Pharmacogenetics. 1993 Dec;3(6):275-80. doi: 10.1097/00008571-199312000-00001.
The objective of this study was to determine the CYP2D6 genotype of a black Zimbabwean population. Genotyping was carried out using Eco RI and Xba I RFLP, and allele-specific PCR amplification. Of 114 Zimbabwean samples analysed, no individual homozygous for any of the defect allelic forms CYP2D6A, CYP2D6B or CYP2D6D or combinations thereof was found. The allele frequencies of the three defect genes were 0, 1.8 and 3.9%, respectively. No subject carrying the Xba I 44 kb haplotype, indicative for poor metabolizers among Caucasians, was identified, whereas five individuals being heterozygous with a 29/42 kb haplotype were seen. Three out of the four CYP2D6B alleles found were associated with the 29/42 kb haplotype. Our findings are in agreement with the 0-2% prevalence of poor metabolizers (PMs) in the black populations previously phenotyped. The very low frequency of the CYP2D6B allele in the Zimbabwean population is different from very recent data from black Americans (allele frequency = 8.5%) and might indicate the Caucasian ancestry of this allele. Taken together, our data indicate important interethnic differences in the CYP2D locus between Caucasian, Asian and different black populations.
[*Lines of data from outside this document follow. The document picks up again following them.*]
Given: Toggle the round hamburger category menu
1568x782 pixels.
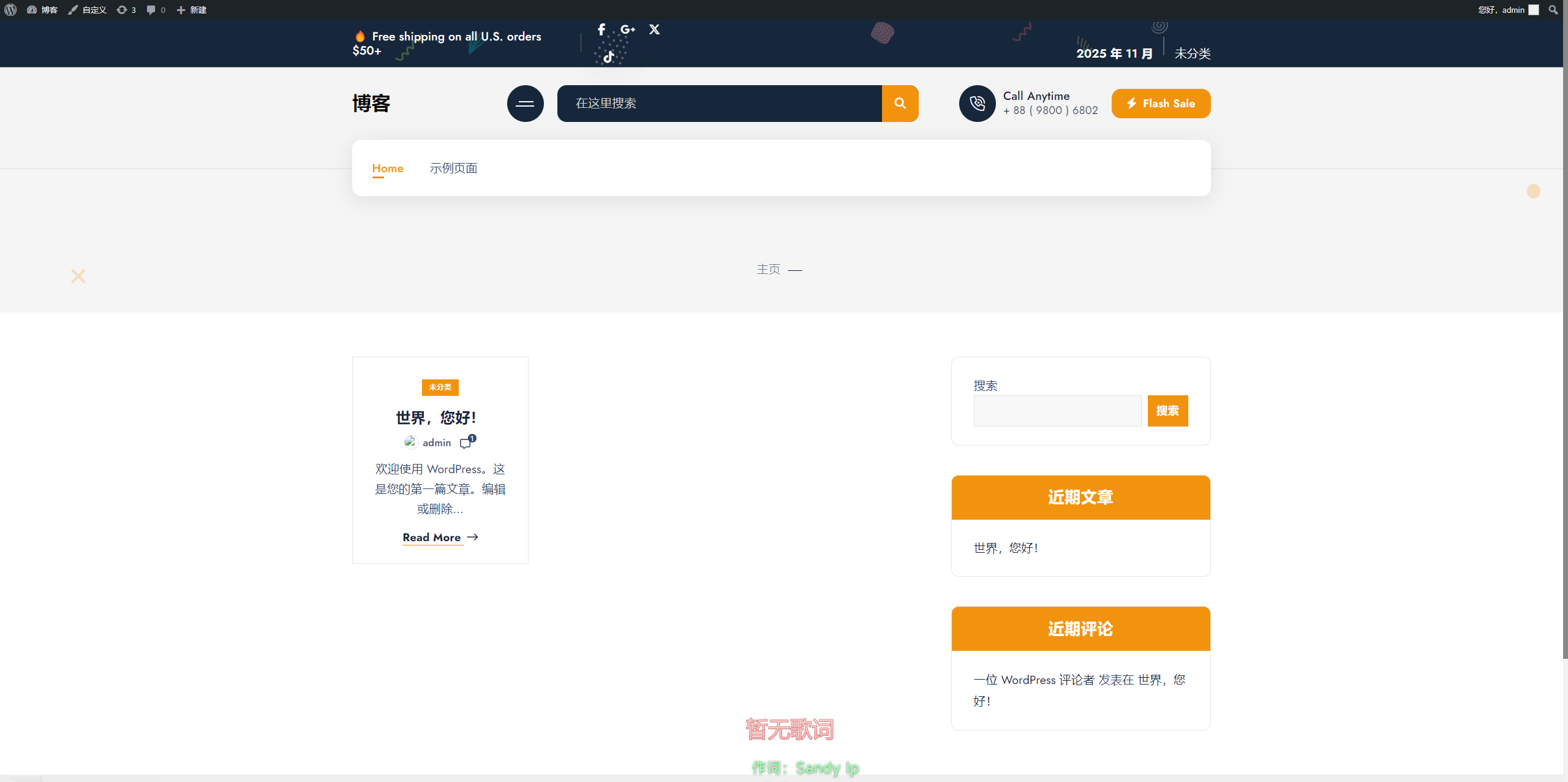Looking at the screenshot, I should 525,104.
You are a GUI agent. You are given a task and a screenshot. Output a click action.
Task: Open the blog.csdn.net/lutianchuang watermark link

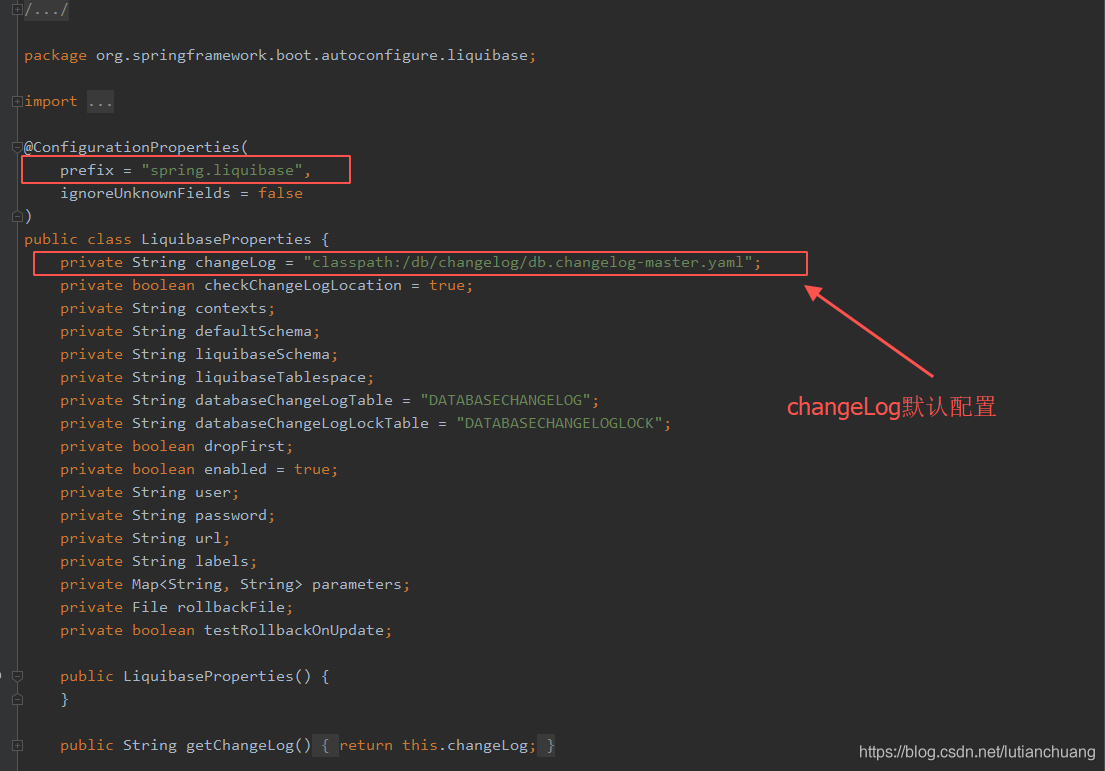974,751
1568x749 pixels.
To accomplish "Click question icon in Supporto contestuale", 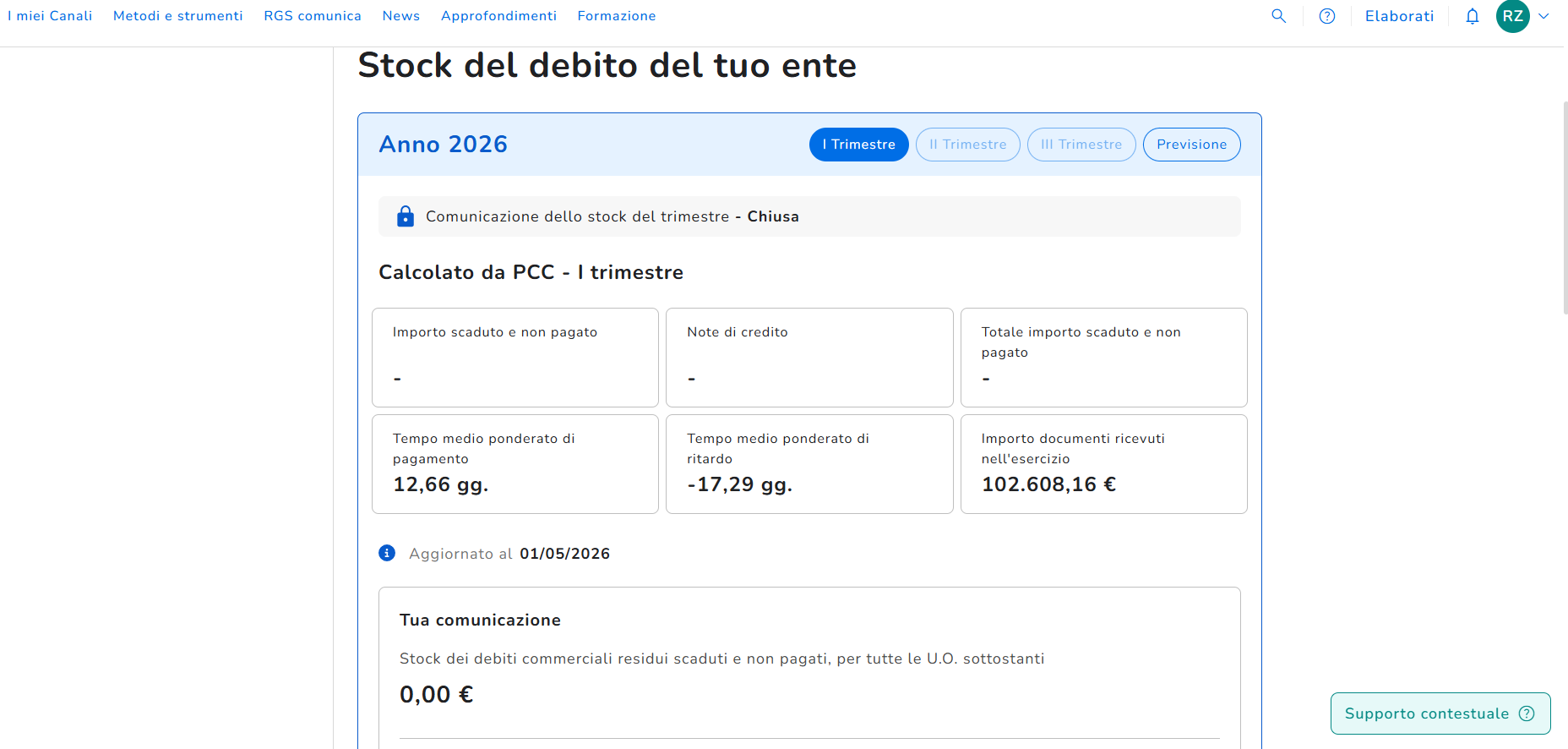I will tap(1527, 713).
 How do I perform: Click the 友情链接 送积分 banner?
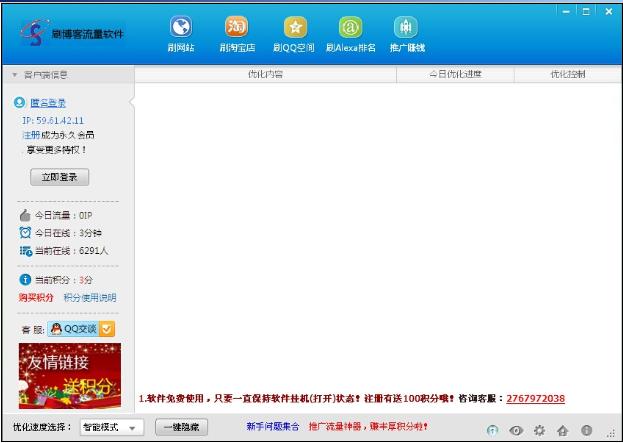click(69, 375)
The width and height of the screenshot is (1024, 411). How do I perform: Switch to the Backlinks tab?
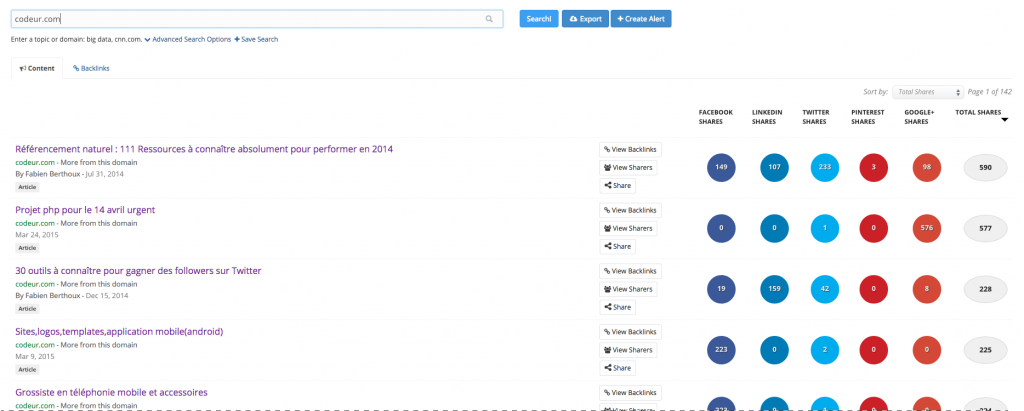(x=91, y=68)
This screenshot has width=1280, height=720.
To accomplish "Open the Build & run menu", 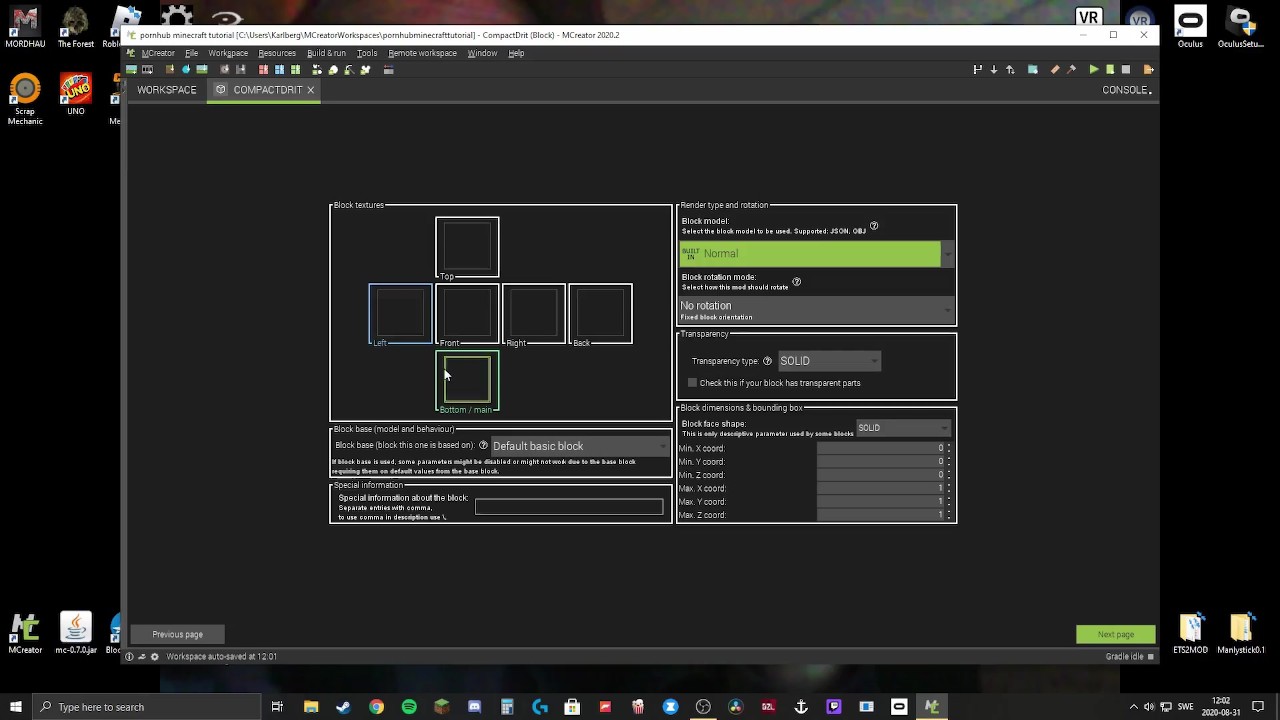I will point(326,53).
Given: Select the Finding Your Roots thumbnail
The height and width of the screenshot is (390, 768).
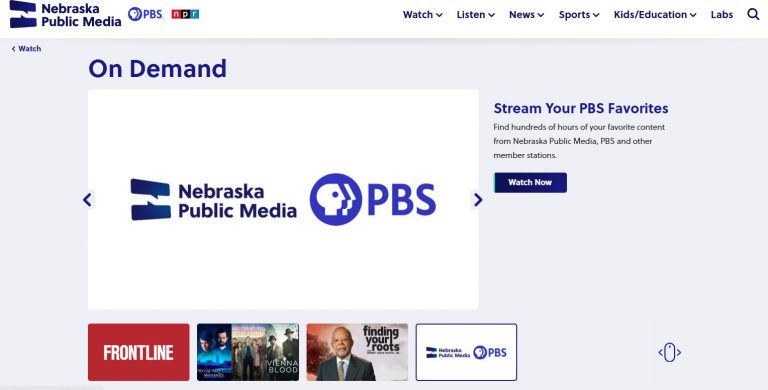Looking at the screenshot, I should 357,352.
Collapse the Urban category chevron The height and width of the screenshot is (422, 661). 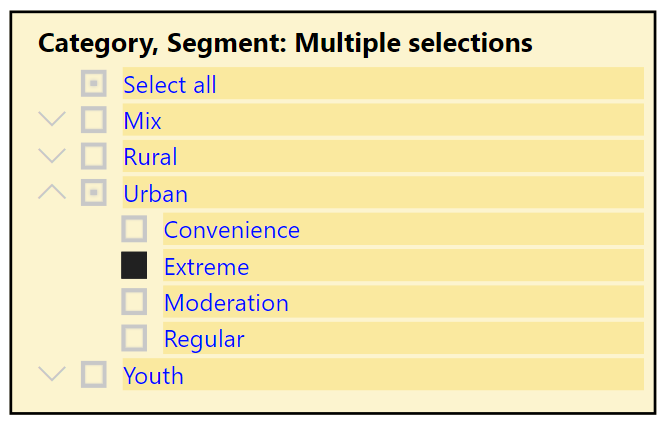coord(52,192)
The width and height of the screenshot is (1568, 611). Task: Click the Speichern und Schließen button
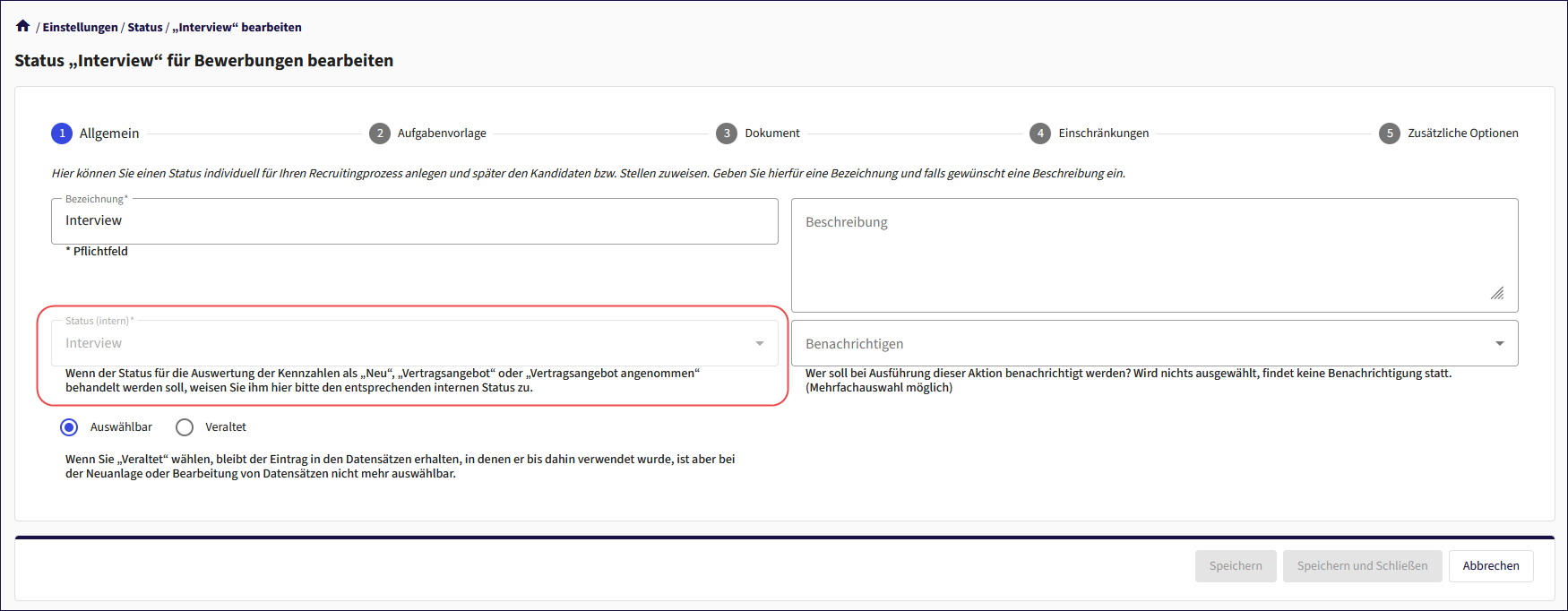click(x=1362, y=566)
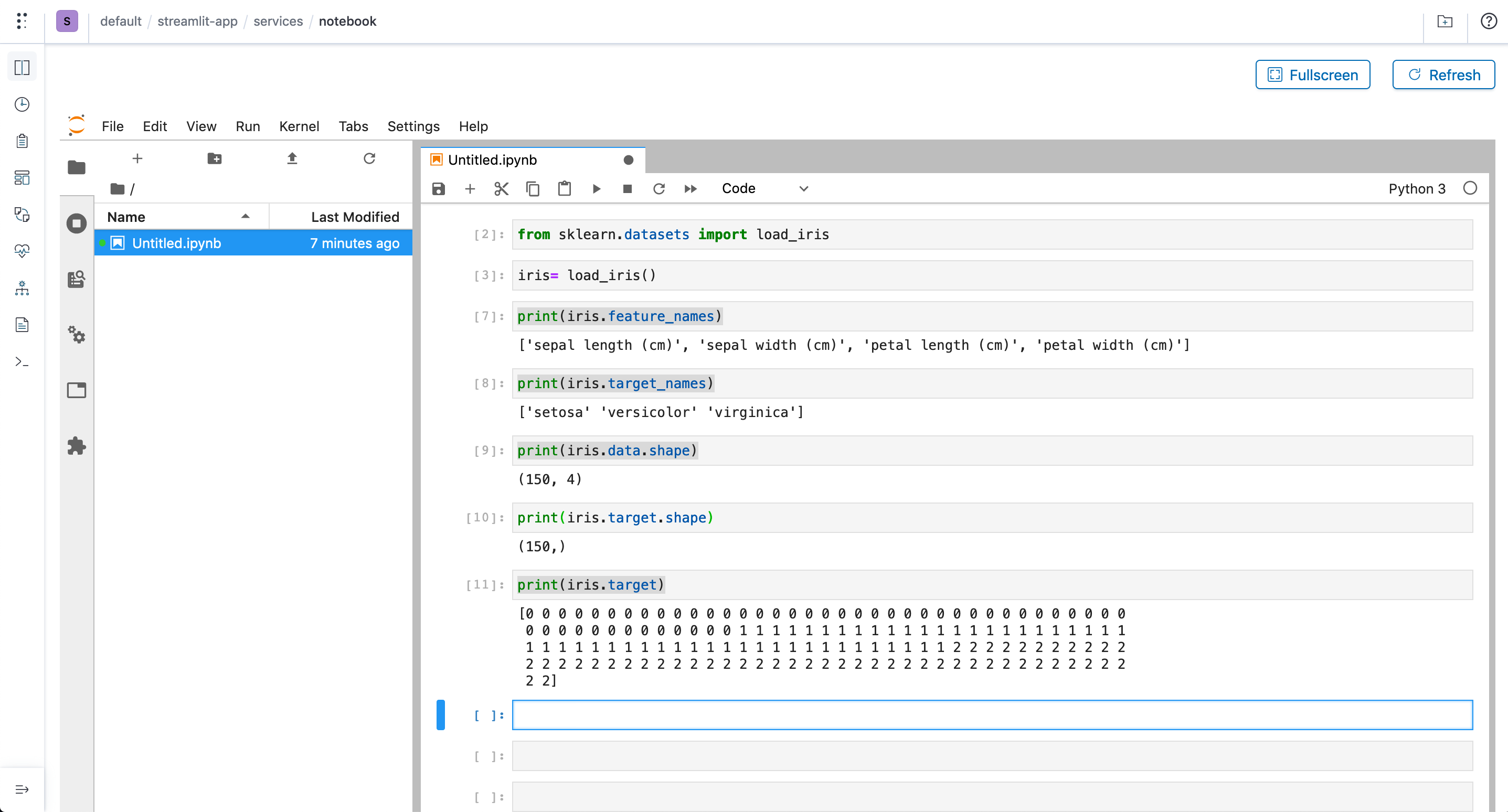Click the Fullscreen button
Image resolution: width=1508 pixels, height=812 pixels.
[x=1312, y=74]
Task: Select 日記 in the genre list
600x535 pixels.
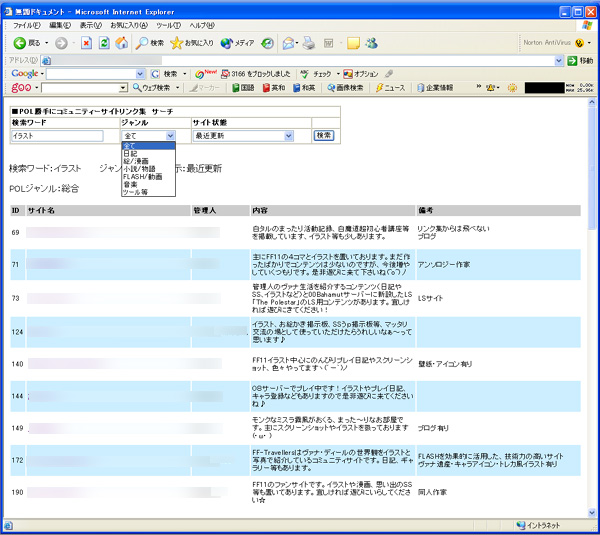Action: pos(131,153)
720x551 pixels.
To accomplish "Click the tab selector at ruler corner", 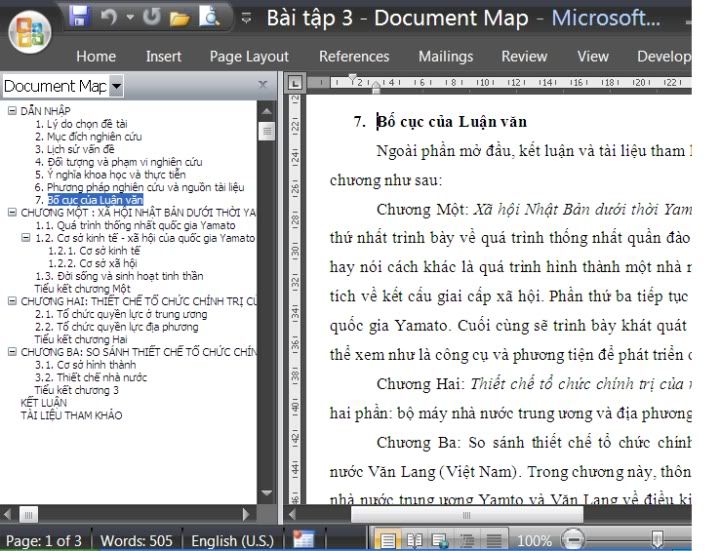I will (x=295, y=84).
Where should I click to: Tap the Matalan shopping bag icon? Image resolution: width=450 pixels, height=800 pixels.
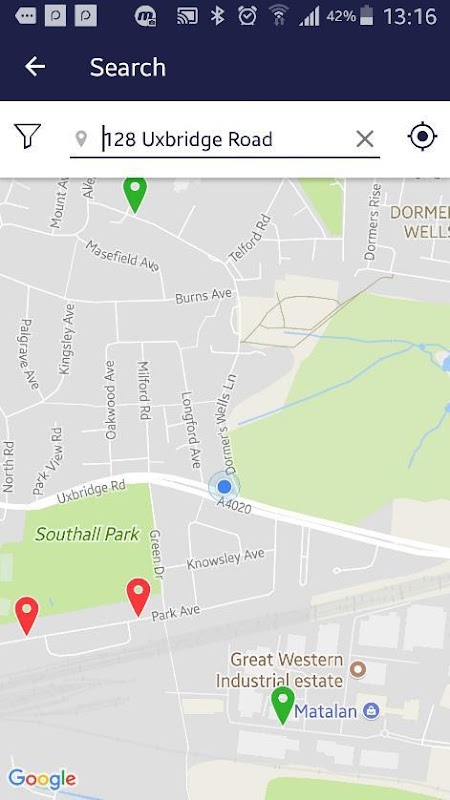[371, 711]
本研究的目的是确定津巴布韦黑人人群的CYP2D6基因型。使用Eco RI和Xba I限制性片段长度多态性(RFLP)以及等位基因特异性PCR扩增进行基因分型。在分析的114份津巴布韦样本中,未发现任何个体对CYP2D6A、CYP2D6B或CYP2D6D等任何缺陷等位基因形式或其组合呈纯合状态。这三个缺陷基因的等位基因频率分别为0%、1.8%和3.9%。未鉴定出携带Xba I 44 kb单倍型(在白种人中指示代谢不良者)的受试者,而观察到五名个体为29/42 kb单倍型的杂合子。所发现的四个CYP2D6B等位基因中有三个与29/42 kb单倍型相关。我们的研究结果与先前已进行表型分析的黑人人群中代谢不良者(PMs)0 - 2%的患病率一致。津巴布韦人群中CYP2D6B等位基因的极低频率与美国黑人的最新数据(等位基因频率 = 8.5%)不同,这可能表明该等位基因具有白种人血统。综上所述,我们的数据表明在白种人、亚洲人和不同黑人人群之间,CYP2D基因座存在重要的种族间差异。